____ Data lines

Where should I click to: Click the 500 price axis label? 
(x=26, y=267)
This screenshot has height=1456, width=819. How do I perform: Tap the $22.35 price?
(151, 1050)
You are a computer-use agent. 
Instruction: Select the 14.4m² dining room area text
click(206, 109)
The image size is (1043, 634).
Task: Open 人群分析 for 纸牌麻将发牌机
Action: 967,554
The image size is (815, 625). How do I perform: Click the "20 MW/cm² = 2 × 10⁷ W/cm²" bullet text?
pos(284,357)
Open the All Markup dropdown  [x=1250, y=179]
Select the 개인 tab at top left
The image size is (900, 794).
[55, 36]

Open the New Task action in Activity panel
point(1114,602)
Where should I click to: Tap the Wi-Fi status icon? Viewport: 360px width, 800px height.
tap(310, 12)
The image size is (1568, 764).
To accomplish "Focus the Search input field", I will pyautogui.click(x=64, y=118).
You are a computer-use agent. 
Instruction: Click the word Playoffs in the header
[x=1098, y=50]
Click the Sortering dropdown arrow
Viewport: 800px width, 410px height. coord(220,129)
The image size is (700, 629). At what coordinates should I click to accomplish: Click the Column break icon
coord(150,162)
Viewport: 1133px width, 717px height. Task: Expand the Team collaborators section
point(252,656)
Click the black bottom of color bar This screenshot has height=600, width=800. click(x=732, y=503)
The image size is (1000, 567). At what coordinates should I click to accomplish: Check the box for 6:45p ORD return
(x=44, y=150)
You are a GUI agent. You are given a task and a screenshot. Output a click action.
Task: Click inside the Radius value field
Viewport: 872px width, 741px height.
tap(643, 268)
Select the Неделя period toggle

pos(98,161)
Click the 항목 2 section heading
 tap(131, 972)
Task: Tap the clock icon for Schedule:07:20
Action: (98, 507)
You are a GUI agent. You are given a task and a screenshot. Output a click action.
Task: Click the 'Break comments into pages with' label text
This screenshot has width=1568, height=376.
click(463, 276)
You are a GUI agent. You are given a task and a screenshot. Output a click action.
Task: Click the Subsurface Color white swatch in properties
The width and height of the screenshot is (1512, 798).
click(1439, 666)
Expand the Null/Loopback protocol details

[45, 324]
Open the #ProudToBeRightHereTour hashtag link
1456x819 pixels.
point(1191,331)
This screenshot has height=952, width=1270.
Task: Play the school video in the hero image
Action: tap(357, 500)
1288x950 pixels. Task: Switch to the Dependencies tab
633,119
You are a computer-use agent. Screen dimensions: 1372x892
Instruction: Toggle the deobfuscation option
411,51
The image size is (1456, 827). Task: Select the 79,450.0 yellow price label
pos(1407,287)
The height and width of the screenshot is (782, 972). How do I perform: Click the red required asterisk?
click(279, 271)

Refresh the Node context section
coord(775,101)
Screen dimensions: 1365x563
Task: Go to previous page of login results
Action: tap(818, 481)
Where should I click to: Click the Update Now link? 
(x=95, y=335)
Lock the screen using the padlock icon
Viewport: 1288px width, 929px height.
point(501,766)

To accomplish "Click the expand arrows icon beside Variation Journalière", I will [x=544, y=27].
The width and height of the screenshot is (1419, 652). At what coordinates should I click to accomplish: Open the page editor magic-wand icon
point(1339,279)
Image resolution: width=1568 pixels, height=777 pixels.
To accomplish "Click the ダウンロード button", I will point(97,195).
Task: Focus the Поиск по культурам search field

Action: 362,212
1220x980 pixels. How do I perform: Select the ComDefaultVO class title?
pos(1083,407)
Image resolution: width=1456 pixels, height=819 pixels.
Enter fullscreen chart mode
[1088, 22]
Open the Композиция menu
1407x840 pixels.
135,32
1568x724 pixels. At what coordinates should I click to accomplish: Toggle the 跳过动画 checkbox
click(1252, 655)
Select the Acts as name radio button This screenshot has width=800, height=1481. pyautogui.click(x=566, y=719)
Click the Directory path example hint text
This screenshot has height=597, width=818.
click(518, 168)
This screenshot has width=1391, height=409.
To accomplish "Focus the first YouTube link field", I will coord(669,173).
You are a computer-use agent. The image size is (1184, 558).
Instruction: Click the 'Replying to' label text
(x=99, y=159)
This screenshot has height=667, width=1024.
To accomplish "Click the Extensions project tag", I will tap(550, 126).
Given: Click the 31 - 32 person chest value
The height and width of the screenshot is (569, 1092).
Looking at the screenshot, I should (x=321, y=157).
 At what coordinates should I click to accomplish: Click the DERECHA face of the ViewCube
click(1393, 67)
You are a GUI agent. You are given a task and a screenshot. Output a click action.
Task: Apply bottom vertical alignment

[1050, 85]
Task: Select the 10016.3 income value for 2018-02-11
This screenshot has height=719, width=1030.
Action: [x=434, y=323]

________

Copy out every row above word for word, leaving nothing out and changing nothing.

Where should I click to: Click the 500 price axis label? 
(x=26, y=267)
This screenshot has height=1456, width=819. How do I perform: Tap the $22.35 price?
(151, 1050)
You are a computer-use agent. 
Instruction: Select the 14.4m² dining room area text
click(206, 109)
The image size is (1043, 634).
Task: Open 人群分析 for 纸牌麻将发牌机
Action: 967,554
The image size is (815, 625). How do I perform: Click the "20 MW/cm² = 2 × 10⁷ W/cm²" bullet text?
pos(284,357)
Open the All Markup dropdown  [x=1250, y=179]
Select the 개인 tab at top left
The image size is (900, 794).
[55, 36]

Open the New Task action in Activity panel
point(1114,602)
Where should I click to: Tap the Wi-Fi status icon? Viewport: 360px width, 800px height.
tap(310, 12)
The image size is (1568, 764).
To accomplish "Focus the Search input field", I will pyautogui.click(x=64, y=118).
You are a computer-use agent. 
Instruction: Click the word Playoffs in the header
[x=1098, y=50]
Click the Sortering dropdown arrow
Viewport: 800px width, 410px height. coord(220,129)
The image size is (700, 629). At what coordinates should I click to accomplish: Click the Column break icon
coord(150,162)
Viewport: 1133px width, 717px height. Task: Expand the Team collaborators section
point(252,656)
Click the black bottom of color bar This screenshot has height=600, width=800. click(x=732, y=503)
The image size is (1000, 567). At what coordinates should I click to accomplish: Check the box for 6:45p ORD return
(x=44, y=150)
You are a GUI agent. You are given a task and a screenshot. Output a click action.
Task: Click inside the Radius value field
Viewport: 872px width, 741px height.
tap(643, 268)
Select the Неделя period toggle

pos(98,161)
Click the 항목 2 section heading
 tap(131, 972)
Task: Tap the clock icon for Schedule:07:20
Action: (98, 507)
You are a GUI agent. You are given a task and a screenshot. Output a click action.
Task: Click the 'Break comments into pages with' label text
This screenshot has width=1568, height=376.
click(463, 276)
You are a GUI agent. You are given a task and a screenshot. Output a click action.
Task: Click the Subsurface Color white swatch in properties
The width and height of the screenshot is (1512, 798).
click(1439, 666)
Expand the Null/Loopback protocol details

[45, 324]
Open the #ProudToBeRightHereTour hashtag link
1456x819 pixels.
point(1191,331)
This screenshot has height=952, width=1270.
Task: Play the school video in the hero image
Action: tap(357, 500)
1288x950 pixels. Task: Switch to the Dependencies tab
633,119
You are a computer-use agent. Screen dimensions: 1372x892
Instruction: Toggle the deobfuscation option
411,51
The image size is (1456, 827). Task: Select the 79,450.0 yellow price label
pos(1407,287)
The height and width of the screenshot is (782, 972). How do I perform: Click the red required asterisk?
click(279, 271)

Refresh the Node context section
coord(775,101)
Screen dimensions: 1365x563
Task: Go to previous page of login results
Action: tap(818, 481)
Where should I click to: Click the Update Now link? 
(x=95, y=335)
Lock the screen using the padlock icon
Viewport: 1288px width, 929px height.
point(501,766)

To accomplish "Click the expand arrows icon beside Variation Journalière", I will [x=544, y=27].
The width and height of the screenshot is (1419, 652). At what coordinates should I click to accomplish: Open the page editor magic-wand icon
point(1339,279)
Image resolution: width=1568 pixels, height=777 pixels.
To accomplish "Click the ダウンロード button", I will point(97,195).
Task: Focus the Поиск по культурам search field

Action: 362,212
1220x980 pixels. How do I perform: Select the ComDefaultVO class title?
pos(1083,407)
Image resolution: width=1456 pixels, height=819 pixels.
Enter fullscreen chart mode
[1088, 22]
Open the Композиция menu
1407x840 pixels.
135,32
1568x724 pixels. At what coordinates should I click to accomplish: Toggle the 跳过动画 checkbox
click(1252, 655)
Select the Acts as name radio button This screenshot has width=800, height=1481. pyautogui.click(x=566, y=719)
Click the Directory path example hint text
This screenshot has height=597, width=818.
click(518, 168)
This screenshot has width=1391, height=409.
To accomplish "Focus the first YouTube link field", I will coord(669,173).
You are a computer-use agent. The image size is (1184, 558).
Instruction: Click the 'Replying to' label text
(x=99, y=159)
This screenshot has height=667, width=1024.
To accomplish "Click the Extensions project tag", I will tap(550, 126).
Given: Click the 31 - 32 person chest value
The height and width of the screenshot is (569, 1092).
Looking at the screenshot, I should (x=321, y=157).
 At what coordinates should I click to accomplish: Click the DERECHA face of the ViewCube
click(1393, 67)
You are a GUI agent. You are given a task and a screenshot. Output a click action.
Task: Apply bottom vertical alignment

[1050, 85]
Task: Select the 10016.3 income value for 2018-02-11
This screenshot has height=719, width=1030.
Action: [x=434, y=323]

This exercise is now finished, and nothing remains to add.